There have been times when I really wanted to understand something that seemed completely horrible and outlandish to me. I have to be honest, it wasn’t always easy to keep my mouth shut and witness a point of view I did not agree with at all. But you know what? As a dear friend’s therapist used to say “good to know.” When we know, we can begin to understand. Right now understanding is the key. You can be right all day long but that’s not going to change anybody’s mind. At least when there’s understanding, we can begin to move toward the goal of not ranting and insulting each other while the world goes up in flames.
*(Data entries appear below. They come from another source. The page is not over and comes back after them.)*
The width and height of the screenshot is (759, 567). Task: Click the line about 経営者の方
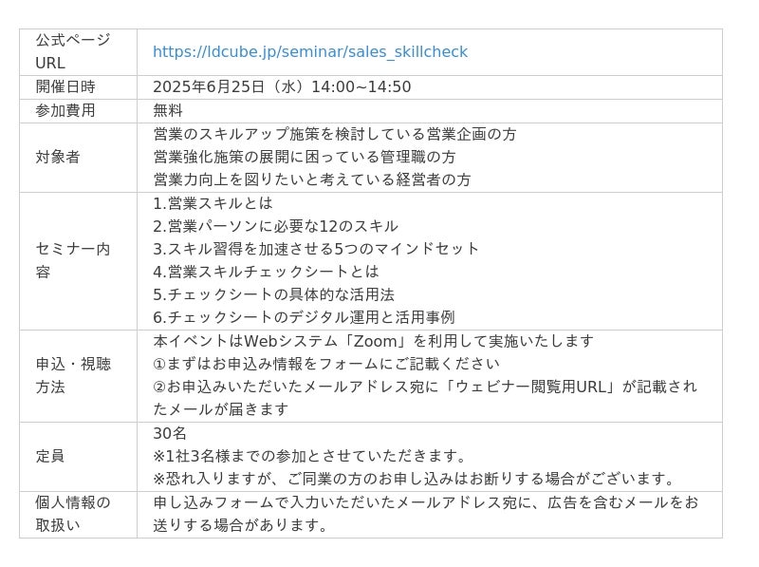tap(312, 180)
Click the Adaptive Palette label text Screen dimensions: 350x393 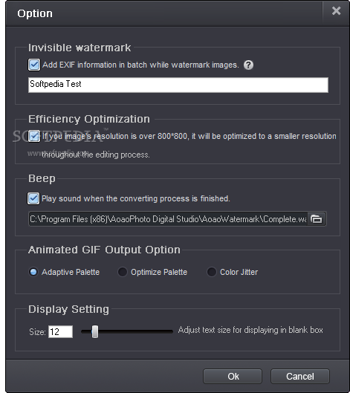coord(71,272)
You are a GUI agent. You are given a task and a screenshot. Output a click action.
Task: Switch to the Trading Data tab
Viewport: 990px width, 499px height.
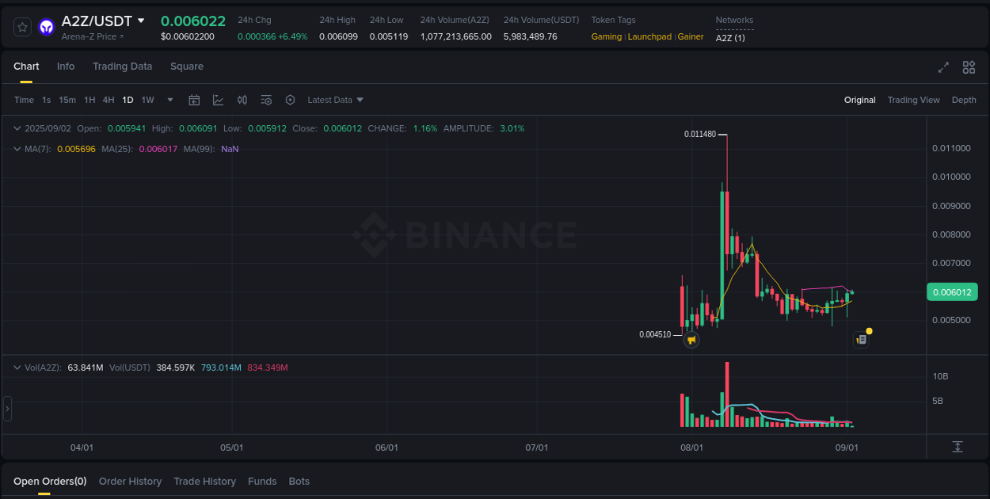[122, 67]
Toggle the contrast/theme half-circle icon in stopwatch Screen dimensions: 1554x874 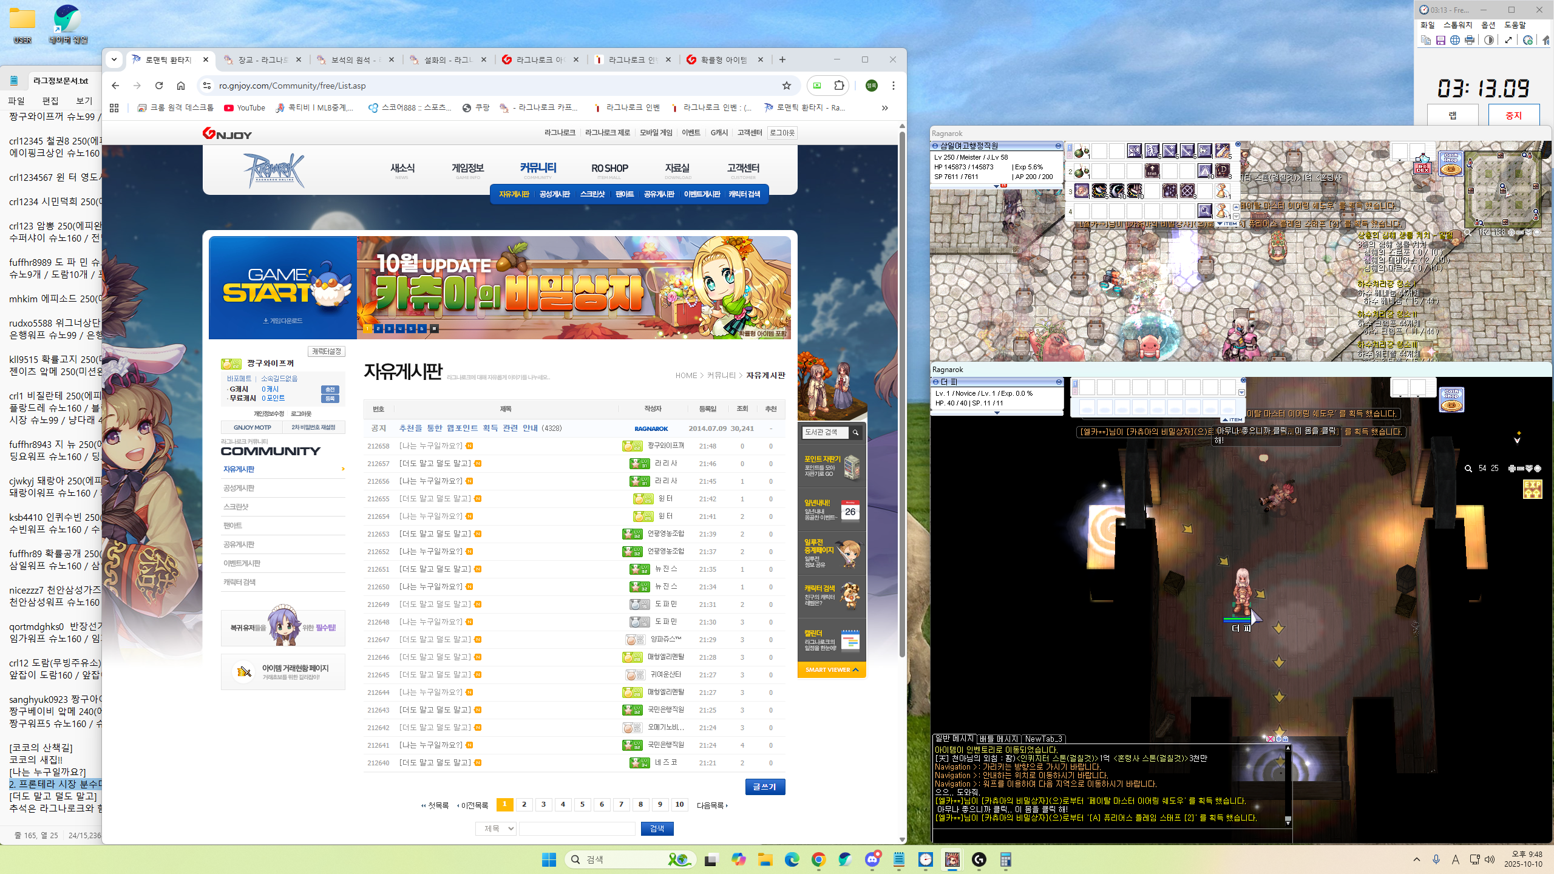1489,40
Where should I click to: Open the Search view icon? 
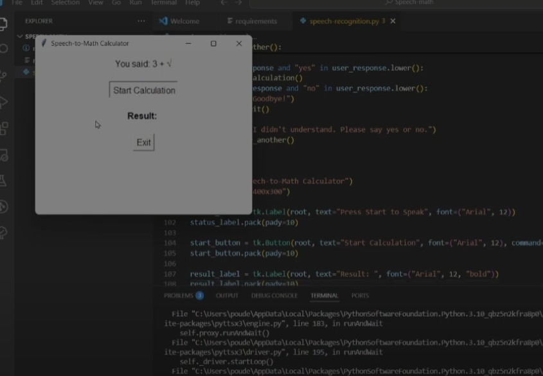click(3, 48)
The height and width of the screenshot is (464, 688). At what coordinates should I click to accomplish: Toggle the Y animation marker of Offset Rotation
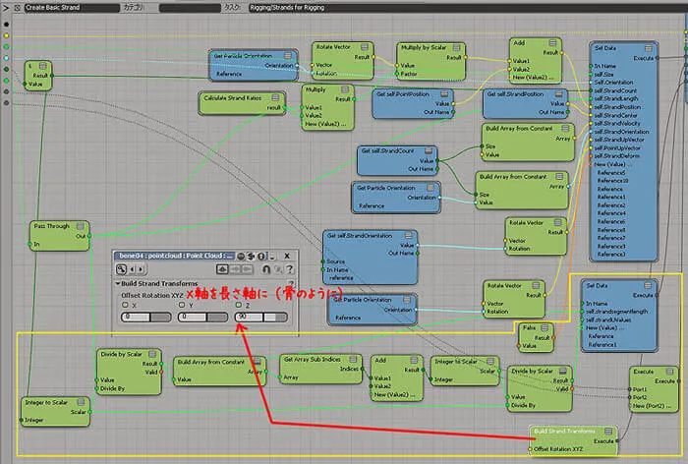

Look, I know I’m not telling you anything new. I think it’s really important to keep this conversation in the front of our consciousness during such interesting times. We’re seeing things that have never happened before in history. It’s easy to freak out. So please join the stay calm campaign and repeat the mantra “no freaking out till it’s freak out time.” That’s going to be another blog post altogether. In the mean time, maybe you’ll wind up, not necessarily agreeing with a different point of view, but at least being able to see how the other person wound up thinking that way.